Chaque année entre juillet et septembre, des dizaines de milliers de personnes sont transportées à l’hôpital, victimes d’insolations et coups de chaleur et des centaines périssent. Les Jeux olympiques de 2020 auront lieu du 24 juillet au 9 août.

"Le Japon n’est pas le premier pays à accueillir des JO dans des conditions de chaleur extrême", a relativisé au début du mois le vice-président du Comité international olympique (CIO), John Coates, pour qui c’est "naturel, c’est la saison".

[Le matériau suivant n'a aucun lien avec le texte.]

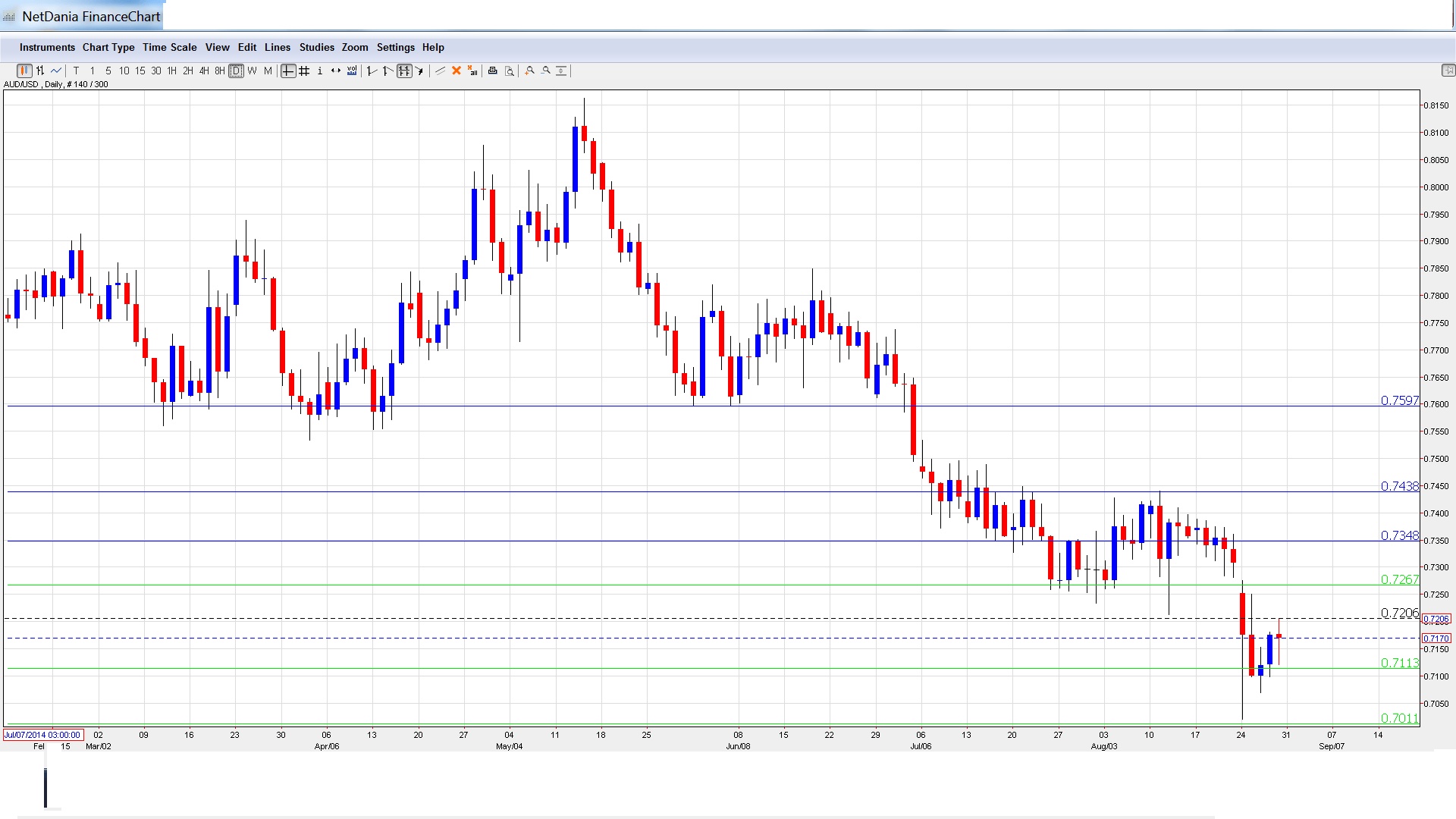Viewport: 1456px width, 819px height.
Task: Open the Chart Type menu
Action: (x=108, y=47)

"Comparés aux JO passés, ce seront les Jeux les plus sévères" sur le plan thermique, juge toutefois Makoto Yokohari, professeur d’urbanisme à l’Université de Tokyo. D’ailleurs, en 1964, pour la même raison, les JO de Tokyo avaient eu lieu en octobre. Mais il n’y avait pas les techniques d’aujourd’hui, arguent les responsables actuels.

Tentes, brumisateurs, ventilateurs

"Les sports qui suscitent le plus d’inquiétude sont ceux hors stade", explique Tetsuo Egawa, directeur principal de la planification de la stratégie opérationnelle du comité organisateur de Tokyo 2020. Et de citer le marathon, la voile, le canoë et le golf comme exemples de disciplines devant bénéficier de "mesures spéciales", tant pour les athlètes que pour le public.

La municipalité de Tokyo et les organisateurs des JO ont annoncé des dispositions comme l’utilisation d’un revêtement spécial absorbant la chaleur du soleil ou des brumisateurs mobiles le long du parcours du marathon. Dans d’autres endroits, on recouvre la route d’une surface capable d’absorber l’eau de pluie et de la laisser s’évaporer, pour refroidir l’air, lorsque les températures augmentent.

Durant les derniers Jeux du Commowealth, dans la région de Brisbane (Australie), le Britannique Callum Hawkins s'était effondré à deux reprises et n'avait pu finir le marathon marqué par une température supérieure à 30 degrés, alors qu'il se trouvait en tête.

Pour le public, "il y aura de grands ventilateurs pour refroidir les gens, des zones de secours climatisées et des installations de repos", explique M. Egawa de Tokyo 2020.

Les organisateurs cherchent également des moyens de réduire le stress, lequel tend à bloquer la transpiration et à augmenter ainsi les risques de coup de chaleur. "On songe à de petits spectacles et divertissements dont certains pourraient en partie consister à vaporiser de l’eau sur les gens", indique M. Egawa.

«Uchimizu» 

La température estivale est un défi majeur pour Tokyo, en raison de l’effet «îlot de chaleur» dû à la mauvaise circulation des flux d’air et au manque de verdure dans les parties les plus bétonnées de la ville.

La température dans la capitale a augmenté en moyenne de trois degrés Celsius au cours du dernier siècle, bien plus que la hausse de 0,7 degré constatée dans le monde, et les autorités planchent sur le problème depuis au moins une décennie.

Un des projets est de revitaliser une tradition japonaise appelée "uchimizu" qui consiste à arroser la chaussée pour faire baisser les températures.